ESPN The Magazine’s annual birthday suit issue, otherwise called “The Body Issue,” is 10 years old this year. Sports Illustrated’s annual swimsuit issue that comes out each February mainly features models; ESPN instead focuses on male and female pro and amateur athletes, both retired and active in their respective sport.
Serena Williams’s 2009 Body Issue cover still ranks as ESPN’s bestseller – hers was one of six alternative covers used for the inaugural issue. This year it’s called BODY10, which hit newsstands June 29.

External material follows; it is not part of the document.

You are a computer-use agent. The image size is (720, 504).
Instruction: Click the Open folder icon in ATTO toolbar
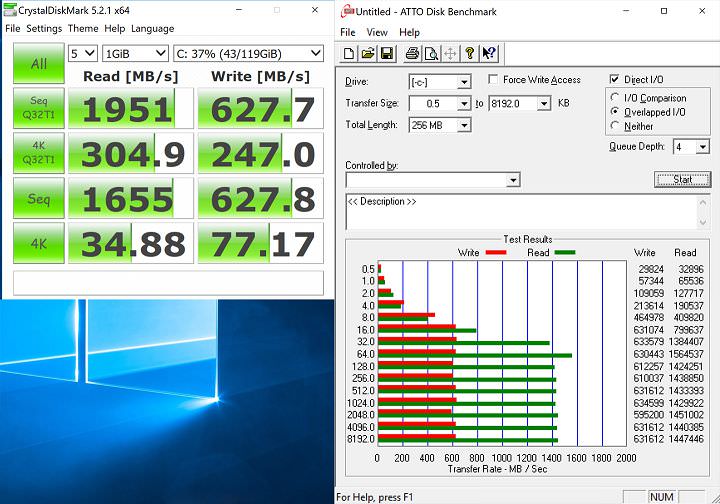pyautogui.click(x=367, y=54)
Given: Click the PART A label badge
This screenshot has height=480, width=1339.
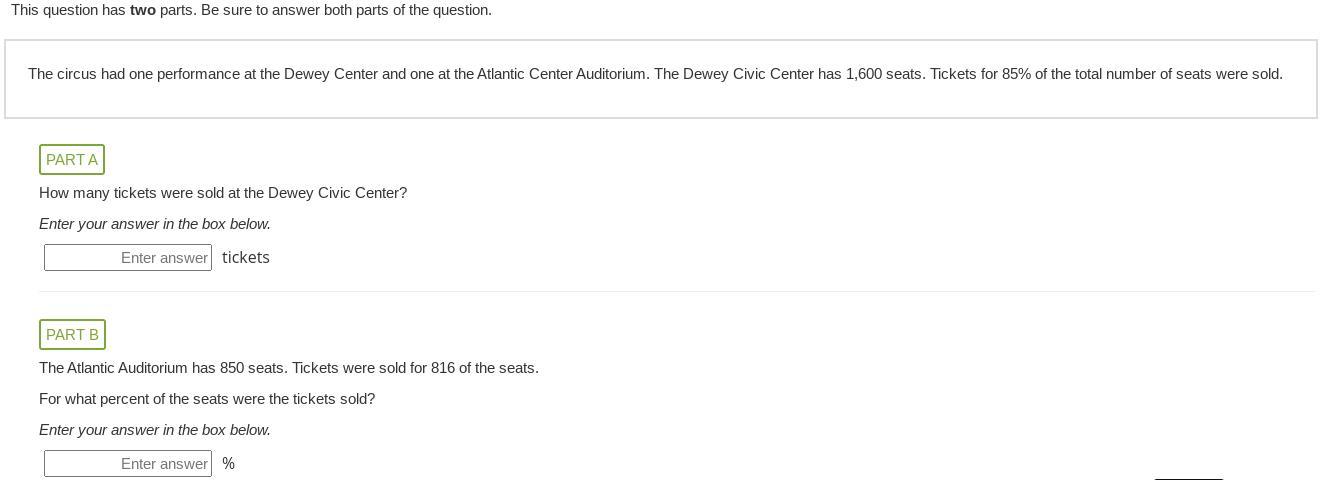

“The goal has always been for us to celebrate the athletic form – in every shape and size, and to allow people to stop and marvel at the works of art these bodies truly are,” said ESPN The Magazine Editor-in-Chief Alison Overholt. The four-letter sports network will air a documentary on the Body Issue’s decade on Thursday, July 5, at 6 pm Central time.
Despite their success, both SI and ESPN continue to get their share of complaints that both magazines are selling sex. National Center on Sexual Exploitation’s Haley Halverson wrote last year in the Huffington Post, “Many people are not surprised…since nude or sexualized images in magazines are so common . . . [The issue] is most likely not intended to be sexually arousing.”
Williams’ photo shoot, if you recall, got double-criticism, and some, including this columnist, saw much of that criticism as racially motivated. This year’s Body Issue cover featuring Seattle Storm’s Sue Bird and her partner, soccer player Megan Rapinoe, is expected to irksome as well.
“It’s been great – 99 percent positive,” Bird said on the feedback she’d received to date. She told reporters on last week’s WNBA media call, including the MSR, “Some people, primarily on Twitter, [are critical], but I try not to read the comments. Some people don’t like naked bodies.”
Bird and teammate Breanna Stewart are the only WNBA players in the 2018 edition. “To be in the Body Issue is a big deal,” said. Stewart.
Other W players who have appeared in the issue include Cappie Pondexter, Candace Parker, Nneka Ogwumike and Lynx center Sylvia Fowles — 11 in total.
“It was completely up to me,” Parker said of her 2012 photo shoot. “I wanted to do it because I had a child. The issue showed that women can do it all — create life and get back in sports.”
The Wolves’ Karl-Anthony Towns is among six Black athletes in this year’s issue, including two Black females (track’s Tori Bowie and soccer’s Crystal Dunn).
Ogwumike appeared in last year’s issue: “I got mixed reviews because I came from a very conservative culture being Nigerian. I had a lot of conference calls with family members,” she said.
Fowles last week briefly talked about her 2011 Body Issue photo shoot: “I was awkward at first,” she recalled. “When I see everyone else’s [photos] I get jealous because [they are] standing in a studio. I was in California, in the middle of the desert. Why am I out there dying? It was hell-hot… It was fun.”
On criticism about her and other athletes posing in the Body Issue, Fowles stressed, “I don’t see anything wrong with it. I don’t think it’s sexploitation.”
“We’re women. We get criticized a lot in our sport – we need to wear this or we need to do that. I think it’s fine to be able to go out there and hoop and play hard, but you have a sensitive side to you [as well].”